§ **Excerpt provided**
== Segment start ==
Venus on Mars

Wrexie, Ada, let’s celebrate!

Posted in Author's Notes by janmillsapps on March 24, 2010
Ada Lovelace, computer scientist

Ada Lovelace, computer scientist

Wrexie Louise Leonard, astronomer

I know way more about Wrexie Louise Leonard than Ada Lovelace; I’ve been researching and writing about her for several years.

She’s become “Lulu,” a primary character in my novel “Venus on Mars,” a secretary-turned-stargazer who learned more about the universe than the male astronomers of her time; yet due to constraints of Victorian culture she could not reveal her findings. She kept a secret journal instead; this book passes through generations of women in her family, finally landing in the uncertain hands of her great niece Venus Dawson, a young woman of the seventies trying unsuccessfully to “find herself,” meanwhile earning a living at Jet Propulsion Laboratory, where she prints scientifically enhanced photos of Mars as captured by a series of Mars Mariner missions (she is not allowed to make adjustments to images – only the all-male science team can do this).

While Venus is a fictional character, Wrexie was real, lived and worked at Lowell Observatory from 1896 to 1916; she was fired and sent away upon the sudden death of her beloved boss Percival Lowell by his jealous widow and was never able to look through a telescope again. Her presence in the Lowell archives extends through years of observing logs, thousands of letters she typed for her boss Percival Lowell, and one exquisite photo of her posed beneath the big telescope, wearing her Victorian finery.  She was admitted into the French Astronomical Society in 1904 and published her drawings of Mars in “Popular Astronomy” in 1907.

Wrexie is not mentioned in written histories of women in astronomy; I’ve published one article about her in the Lowell Observer, but she deserves much more attention.
== Segment end ==
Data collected
== Segment start ==
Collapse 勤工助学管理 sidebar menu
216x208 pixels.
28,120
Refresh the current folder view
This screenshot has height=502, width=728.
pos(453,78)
== Segment end ==
§ **Study questions**
a - Reproduce the part of the post about Wrexie Louise Leonard starting with "While Venus is" and going on through "much more attention.".
b - According to the post about Wrexie Louise Leonard, in what year was she admitted into the French Astronomical Society?
Rely only on the post about Wrexie Louise Leonard.

§ **Responses to the exercise**
a -
While Venus is a fictional character, Wrexie was real, lived and worked at Lowell Observatory from 1896 to 1916; she was fired and sent away upon the sudden death of her beloved boss Percival Lowell by his jealous widow and was never able to look through a telescope again. Her presence in the Lowell archives extends through years of observing logs, thousands of letters she typed for her boss Percival Lowell, and one exquisite photo of her posed beneath the big telescope, wearing her Victorian finery.  She was admitted into the French Astronomical Society in 1904 and published her drawings of Mars in “Popular Astronomy” in 1907.

Wrexie is not mentioned in written histories of women in astronomy; I’ve published one article about her in the Lowell Observer, but she deserves much more attention.

b - 1904